LGBTQ+ advocates say that ADF and other similar groups “exported hate” after their anti-LGBTQ+ agendas started failing in the United States. ADF launched its international work in 2011.
In 2015, ADF argued in favor of the forced sterilization of transgender people before the European Court of Human Rights. In Jamaica, the group battled to keep anti-sodomy laws on the books, despite human rights reports that LGBTQ+ people in the country faced extraordinary violence and even death. The group did the same in Belize and India.
“The work that ADF has done abroad really closely mirrors its work in the United States,” Thoreson said. “We see interventions designed to restrict legal gender recognition, to restrict comprehensive sexuality education, to elevate the freedom of religion over equality and non-discrimination laws and other objectives that are really consistent with this.”
Barrett has tried to distance herself from the group. During her 2017 appeals court confirmation process, she told Sen. Al Franken she wasn’t aware that in accepting an invitation to speak for ADF’s Blackstone Legal Fellowship program, she was working with the group.
“By the time I spoke, I was aware,” she conceded when pressed.
During her Supreme Court confirmation proceedings on Tuesday, Sen. Patrick Leahy asked Barrett if she knew that ADF had worked for decades to re-criminalize homosexuality.
“I am not aware of those efforts, no,” she said.
Michael Farris, the CEO of ADF, attended Barrett’s White House Rose Garden announcement event earlier this month. ADF has attended other White House meetings held by the Trump administration, the first administration to invite ADF or any labeled hate group to the White House.
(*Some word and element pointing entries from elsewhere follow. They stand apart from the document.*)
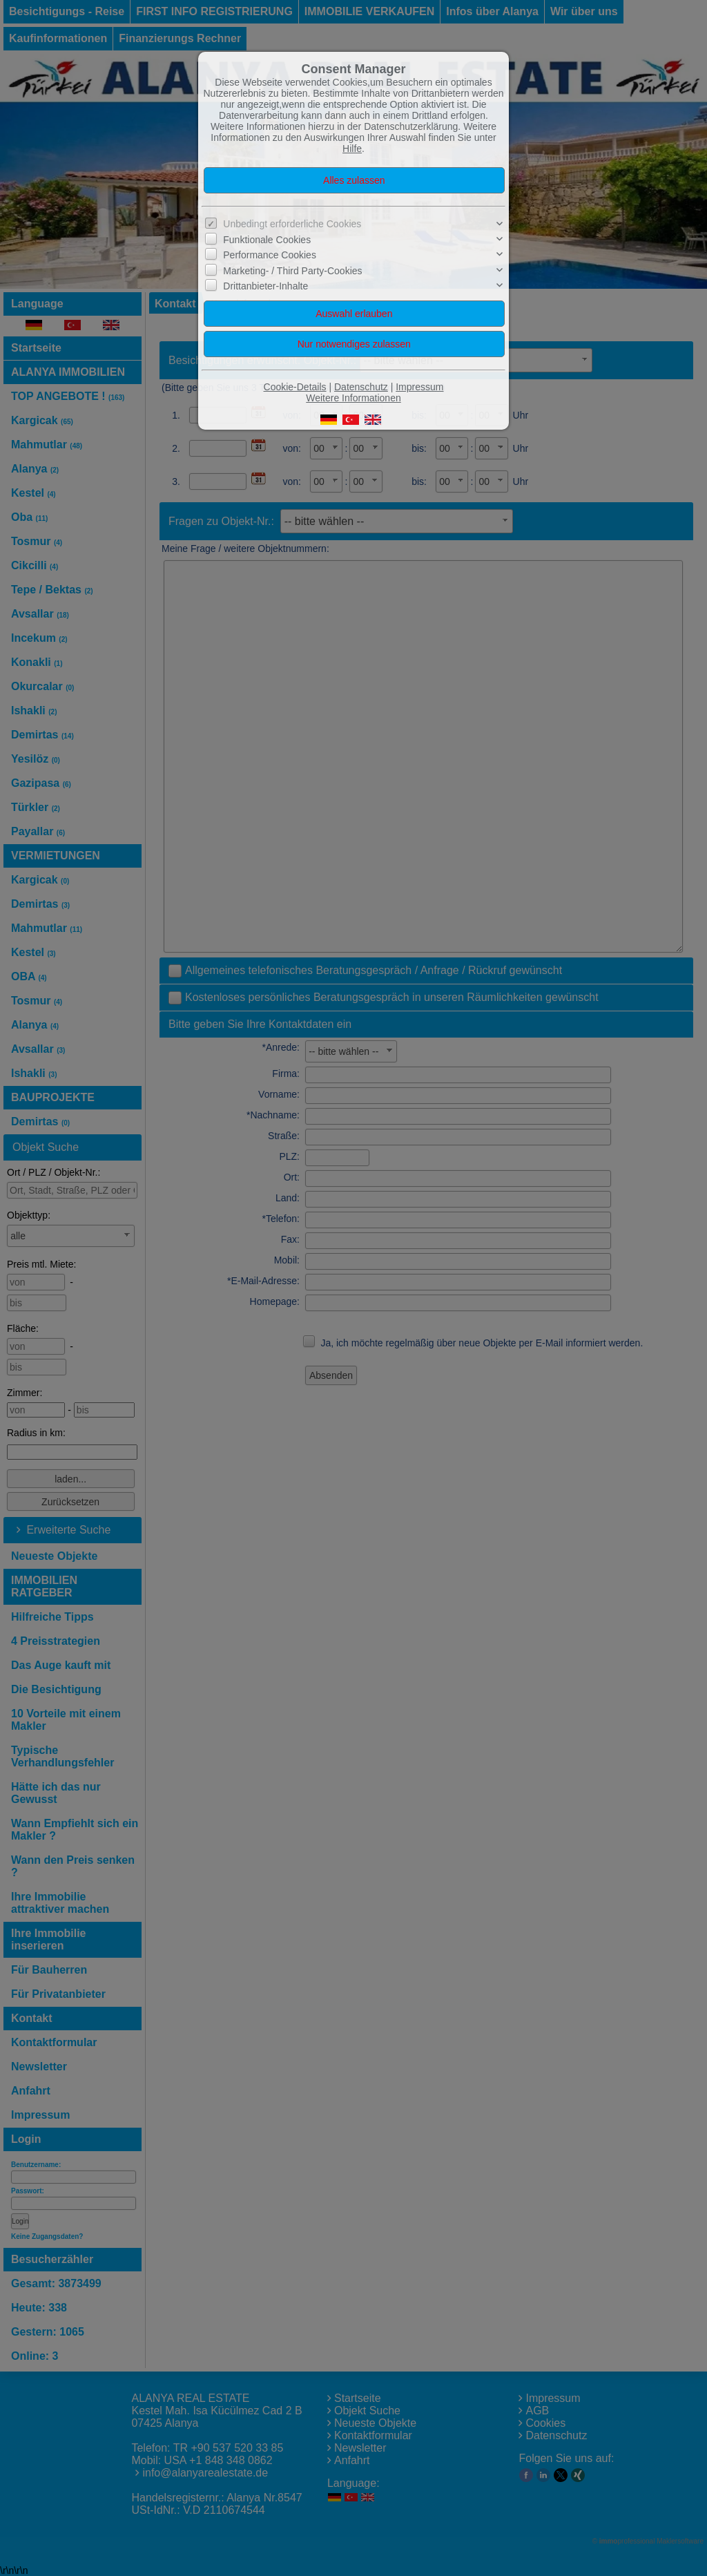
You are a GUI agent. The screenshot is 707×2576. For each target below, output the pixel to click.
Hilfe (352, 148)
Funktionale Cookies (267, 239)
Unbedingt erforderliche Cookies (292, 223)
Neither ADF nor Barrett responded to a request to comment for this article.
Regardless of Barrett’s association with ADF, what alarms many LGBTQ+ advocates are her own statements.
On Tuesday, Barrett referred to sexual orientation as a “preference.” That word set off alarm bells across the legal community as many worried that Barrett might rule that LGBTQ+ identity was a choice and therefore could not be protected under the law.
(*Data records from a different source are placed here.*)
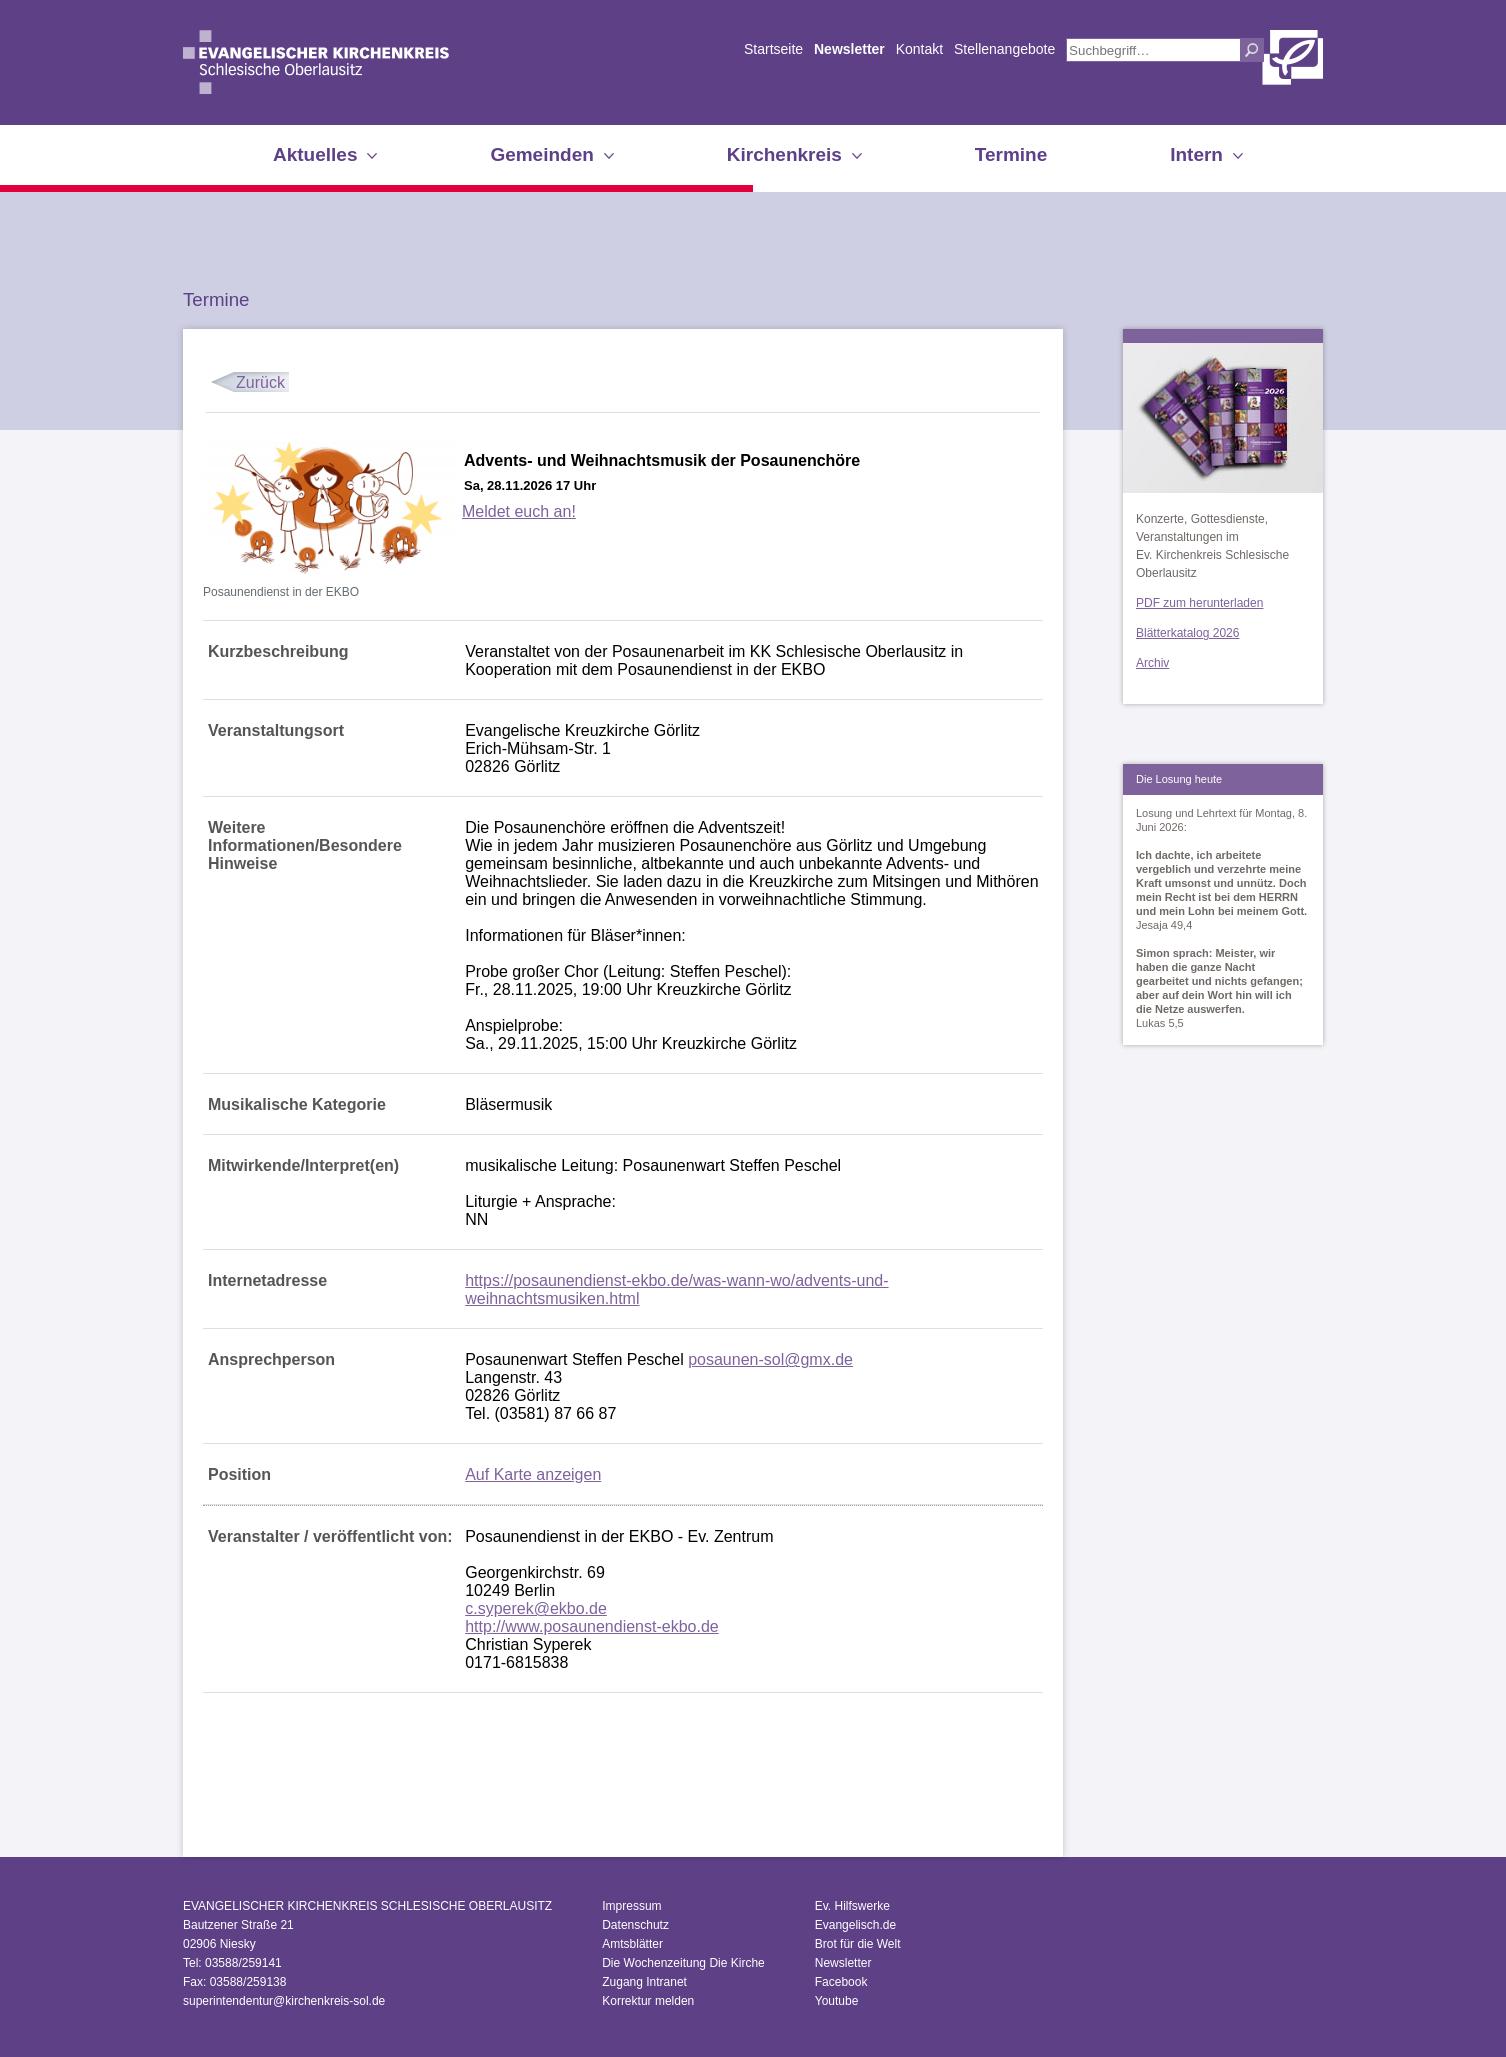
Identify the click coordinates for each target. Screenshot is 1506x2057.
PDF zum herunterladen (1199, 603)
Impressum (631, 1906)
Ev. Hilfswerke (852, 1906)
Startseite (773, 49)
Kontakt (919, 49)
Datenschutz (635, 1925)
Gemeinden (541, 154)
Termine (1011, 154)
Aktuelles (315, 154)
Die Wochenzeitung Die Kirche (683, 1963)
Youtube (837, 2001)
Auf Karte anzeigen (533, 1474)
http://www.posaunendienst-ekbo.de (592, 1626)
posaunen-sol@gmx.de (770, 1359)
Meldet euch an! (519, 511)
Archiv (1152, 663)
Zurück (260, 382)
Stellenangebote (1004, 49)
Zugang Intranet (644, 1982)
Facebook (841, 1982)
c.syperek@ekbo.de (536, 1608)
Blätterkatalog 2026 (1187, 633)
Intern (1196, 154)
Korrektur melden (648, 2001)
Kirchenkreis (784, 154)
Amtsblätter (632, 1944)
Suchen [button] (1252, 50)
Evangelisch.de (855, 1925)
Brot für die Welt (858, 1944)
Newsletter (849, 49)
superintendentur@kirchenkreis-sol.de (284, 2001)
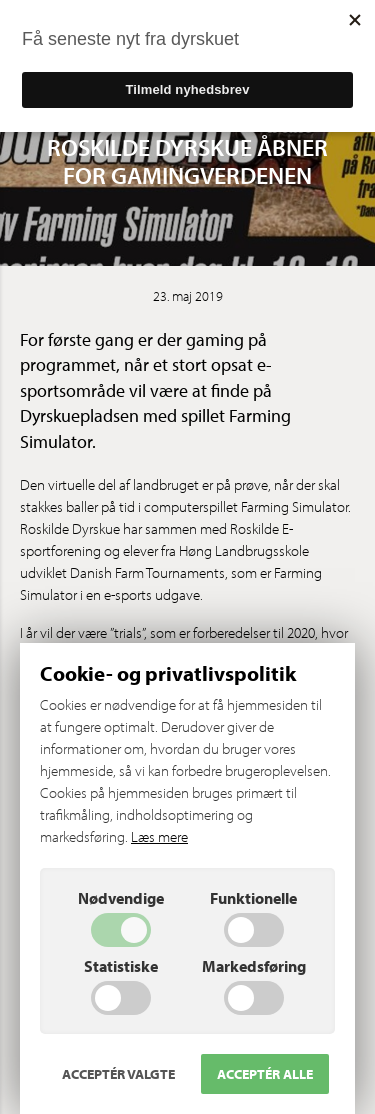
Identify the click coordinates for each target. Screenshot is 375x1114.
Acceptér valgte (118, 1074)
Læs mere (159, 836)
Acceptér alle (265, 1074)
Asked repeatedly to clarify, she said the word was not intended to offend.
“I really in using that word did not mean to imply that I think that, you know, that it’s a matter of, not a matter of, that it’s not an immutable characteristic or that it’s solely a matter of preference. I honestly did not mean any offense or to make any statement by that,” she told Sen. Cory Booker.
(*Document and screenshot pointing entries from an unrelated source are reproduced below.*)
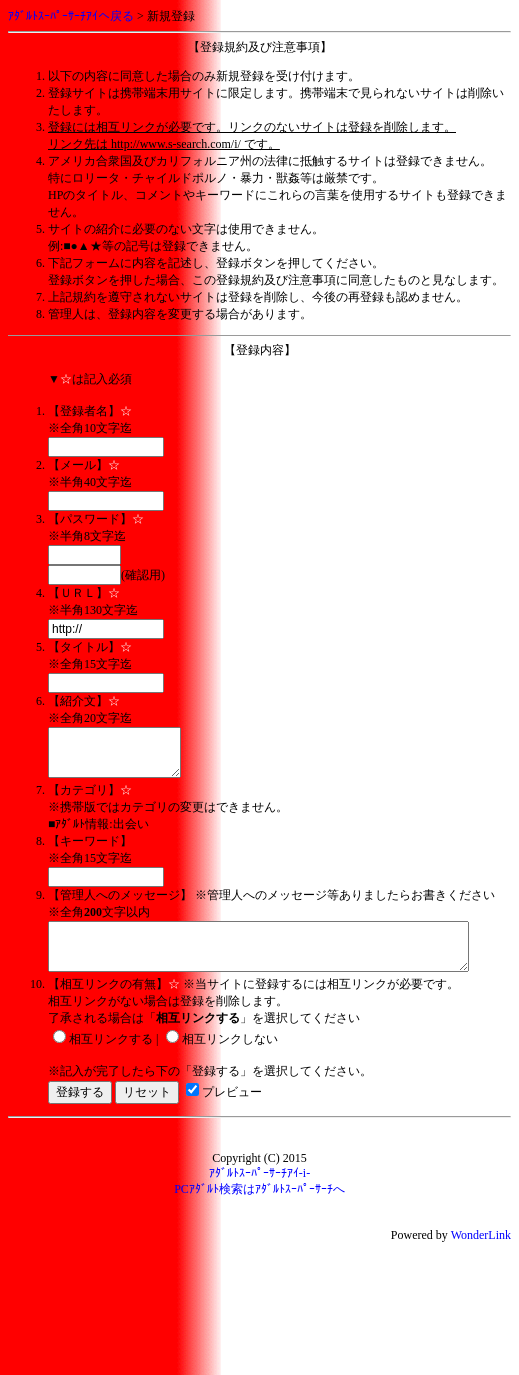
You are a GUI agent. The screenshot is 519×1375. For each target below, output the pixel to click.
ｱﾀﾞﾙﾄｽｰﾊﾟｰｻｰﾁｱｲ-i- (259, 1191)
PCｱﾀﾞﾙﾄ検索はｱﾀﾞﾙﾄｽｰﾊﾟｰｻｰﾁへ (259, 1207)
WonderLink (481, 1253)
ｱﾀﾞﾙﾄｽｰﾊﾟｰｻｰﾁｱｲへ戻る (71, 16)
As recently as 2016, Barrett deliberately misgendered transgender women, using language that mirrors anti-trans activists who deny transgender people are real.
“People will feel passionately on either side about whether physiological males who identify as females should be permitted in bathrooms, especially where there are young girls present,” Barrett said, adding it would “strain” the text of Title IX to permit transgender people to use public restrooms in accordance with their genders.
Like Barrett, ADF has long presented transgender rights as an opposition to women’s rights. The group is currently working to bar transgender student athletes from competing in sports.
Gillian Branstetter, media relations manager at the National Women’s Law Center, says that juxtaposition is not only inaccurate, it’s a losing game.
“They’re hoping that any given audience will buy into that framework and ignore the ways that empowering cisgender heterosexual males is, of course, going to alienate women, be they cis or be they trans,” Branstetter said. “When you define people’s function in society down to their biology, you use the same tools that a patriarchal system has used to oppress women for much of American history.”